— Exercise requirements —
Copy exactly the lines of the data below, beginning with the line with "Task: Click the cycle 40 x-axis tick label" and ending with the line with "Screen dimensions: 1208x576". Pictures are to be omitted.

= Beginning of Section =

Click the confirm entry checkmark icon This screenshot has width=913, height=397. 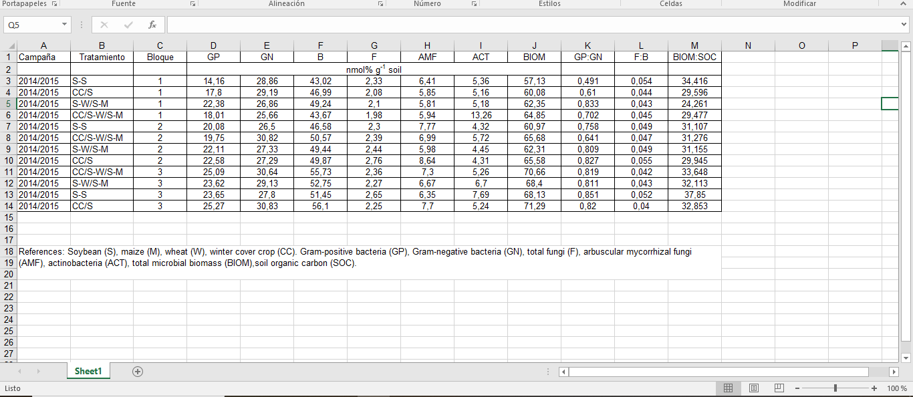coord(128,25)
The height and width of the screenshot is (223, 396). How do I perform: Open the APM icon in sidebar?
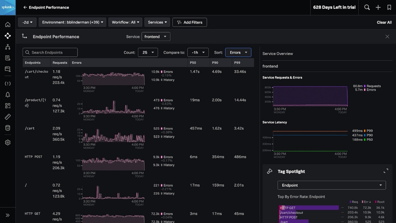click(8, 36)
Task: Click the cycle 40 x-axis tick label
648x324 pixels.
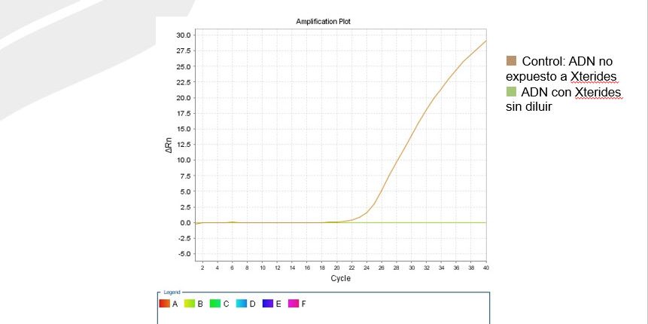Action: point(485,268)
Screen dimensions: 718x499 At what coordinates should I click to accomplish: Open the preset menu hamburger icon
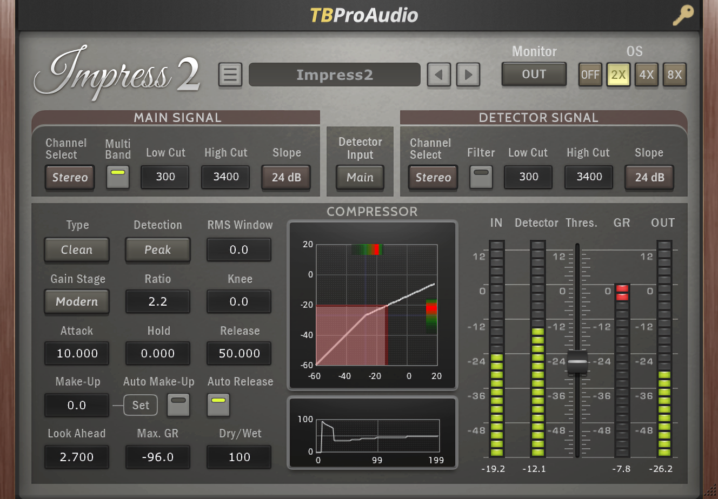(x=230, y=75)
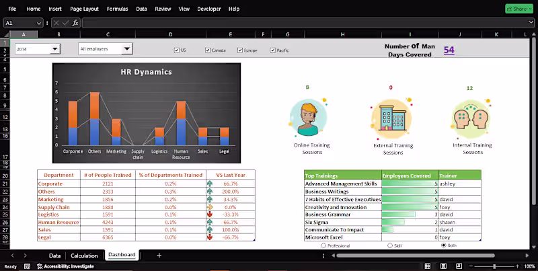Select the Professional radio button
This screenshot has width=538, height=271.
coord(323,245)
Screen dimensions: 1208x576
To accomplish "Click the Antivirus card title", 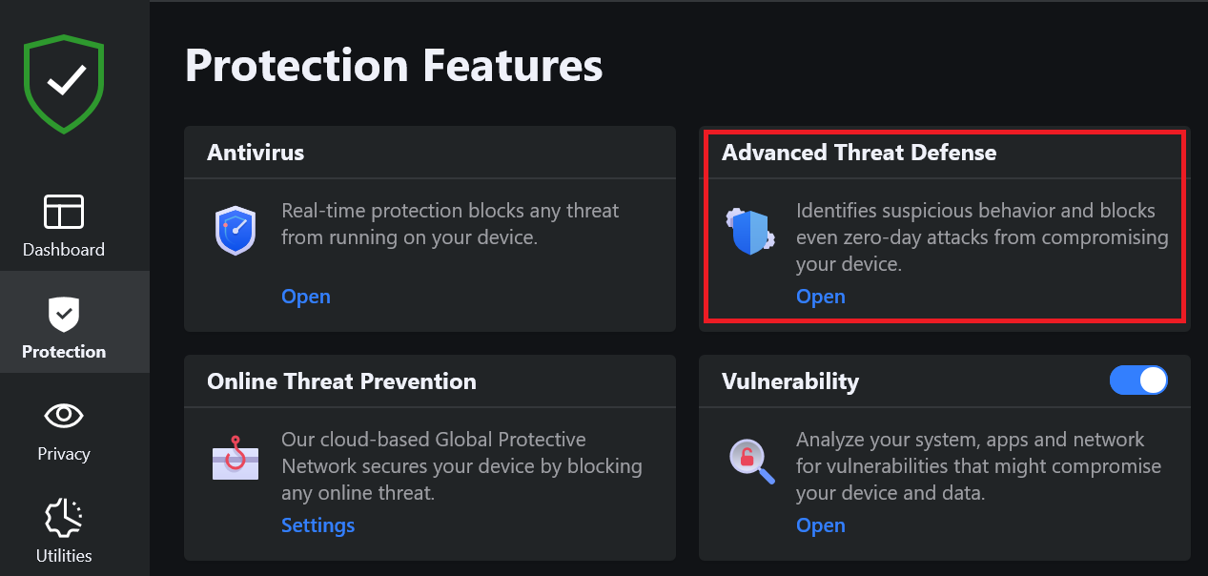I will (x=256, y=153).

= End of Section =

— Final answer —
Task: Click the cycle 40 x-axis tick label
648x324 pixels.
Action: point(485,268)
Screen dimensions: 718x499 At what coordinates should I click to accomplish: Open the preset menu hamburger icon
(x=230, y=75)
Select the Professional radio button
This screenshot has width=538, height=271.
coord(323,245)
Screen dimensions: 1208x576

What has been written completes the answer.